I have two children with driver’s licenses. Each of them has been involved in a few minor accidents or fender benders. My daughter has, unfortunately, had a few more serious incidents. Once, she and her brother were on the way to school when another student’s car slid into theirs due to wet conditions. Thank heavens they both only suffered a few bumps and bruises because the car ended up being totaled due to frame damage. Earlier this year, she was on her way back to school from a weekend visit, and her car spun out on the highway. By some miracle, she didn’t hit anything, and was able to get to the side of the road and her grandparents were able to go get her. But a couple of months ago, we got a call on a Sunday afternoon as she was heading to our house that she had had a major single car accident. She could barely speak to us. A police officer took her to a gas station to meet my husband, and he brought her home. When he went to see the car at the salvage yard a week later, he said he almost broke down as the car’s front end was so crushed, he knows she wouldn’t have survived had it not been for her seatbelt and airbags. As it was, she walked away with only minor injuries that lasted a few days. When he described the scene to me though, I started to cry and kept crying throughout the day. I could have lost my child so quickly that day, and there’s nothing I could have done to prevent it.

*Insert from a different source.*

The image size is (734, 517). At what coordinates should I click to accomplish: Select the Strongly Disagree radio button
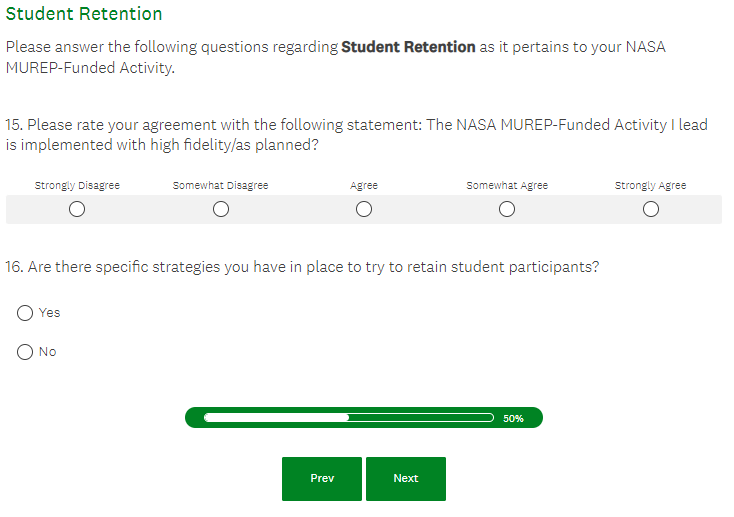(x=77, y=209)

As my children are growing up, I know I have to let them explore the world on their own more and more. The risks to them grow as they do, whether it be an increased risk of suicide, car accidents, drinking, even just meeting to people trying to expand their social circle. I know that the best I can really do is teach them to be responsible and to weigh their risks, to try to keep them emotionally and physically healthy, and to pray. And I do these things with the nervous conviction of a mother, whose worst fears never seem that far out of reach.
So I tell my children that I’m most afraid of falling, because I can’t let them know how hard I would fall if anything ever happened to them.